En algunos cineastas podemos reconocer sus obsesiones, algo mucho más personalísimo que los temas o contextos narrativos que cada uno elige para construir para sus relatos. En Marcos Berger podemos seguir claramente el derrotero de su obsesión creativa, aquella con la que ha hecho un recorrido evolutivo a lo largo de su carrera desde el iniciático filme Plan B (2009). Esta preocupación ético-estética se focaliza en algunas aristas claves, la línea central es aquella que se desprende del universo masculino y los mutantes caminos de la represión, evasión, tensión y potencial cristalización de la fuerza esencial que motoriza a sus personajes, el deseo. Erotizado, tierno, amoroso o sexualizado las distintas texturas del deseo – sugerido y reprimido a la vez – hacen una nítida marca en su cine, esa forma que llega a la cima de su búsqueda en este relato último, Un rubio.
La trama argumental es pequeña, aquella sobre la que expande todas las formas que le son posibles expresar sobre la sinergia de los cuerpos y a través de la lente que mira con precisión, más el montaje que opera quirúrgicamente para ordenar y asociar las formas de esos cuerpos deseantes en el tiempo y el espacio. El relato se centra en la vida de Gabriel, el “rubio” del título, empleado de una maderera del conurbano bonaerense, que le alquila una habitación a su compañero de trabajo Juan para sortear un complicado cambio de vida. Se ha quedado viudo, tiene una hija que cuidan sus padres y su situación económica es precaria, como su vida. Pero esta síntesis traiciona la manera en la que el filme presenta el argumento, el cual vamos desgranando e infiriendo a lo largo de la pausada e intimista historia.
Lo que hace notoria la evolución en la construcción discursiva es en gran parte que el deseo se materializa en los cuerpos de los personajes alejando los filmes anteriores con tratamientos algo más represivos, donde todo inducía hacia el otro pero la consumación del amor-deseo quedaba suspendida o se veía imposibilitada, digamos amortizada por otras barreras externas o internas. Este aspecto de catarsis corporal descomprime las formas y extiende el territorio narrativo del cineasta de lado a lado de la pantalla.
Pero lo más disfrutable sobre el nivel de uso de la materia pura del lenguaje se inscribe en el cuerpo del cómo ha construido cada partícula de aquellas escenas que ponen en juego el deseo mudo de los cuerpos llevando al extremo la mirada sobre el trabajo de lucha y atracción de dos fuerzas: la movilidad y la inmovilidad. No solo es un tipo de erotismo estilizado, hecho con una construcción – digamos – micro molecular, sino porque la plástica misma con la que pone en escena esa narrativa visual ha llegado a una depuración destacable.

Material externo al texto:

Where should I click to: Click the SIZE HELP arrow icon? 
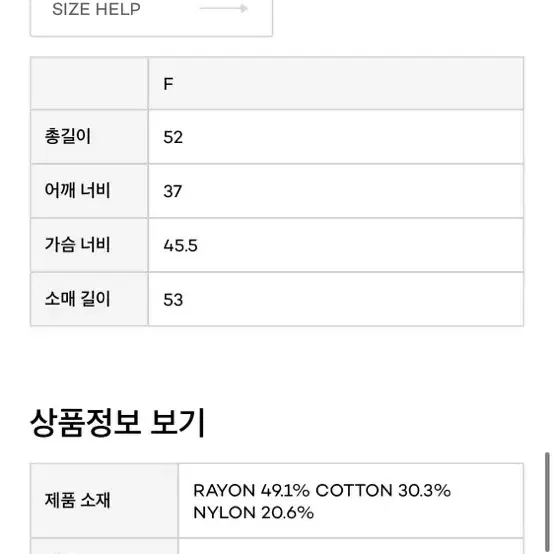pos(224,8)
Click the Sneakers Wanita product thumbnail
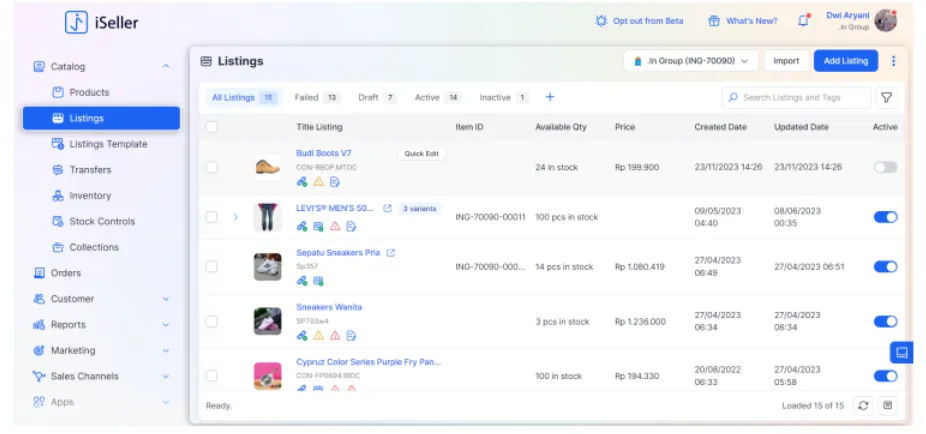This screenshot has height=434, width=926. [267, 321]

El uso del foco diferenciado, los encuadres y los minuciosos cortes acompañados por el uso del sonido fuera de campo constituyen un momento de puro lenguaje donde las formas se apropian del discurso amoroso. La fuerza que trabaja con la dinámica de lo móvil e inmóvil de los cuerpos que se subliman en el uso de las miradas es una elaboración precisa, intensa y táctil.
Luego está, como en sus otras obras, la presencia de lo posible o imposible del deseo en relación al contexto social, los mandatos y las barreras que determinan de manera distinta a estos dos entrañables personajes.
Para quienes siguen su cine o para quienes aún no han pisado sus tierras homo-deseantes, Un rubio es una experiencia destacable que además entrelaza a sus personajes con una ternura que envuelve todo. Aquellos encuentros y desencuentros que Berger pone en escena para habitarnos.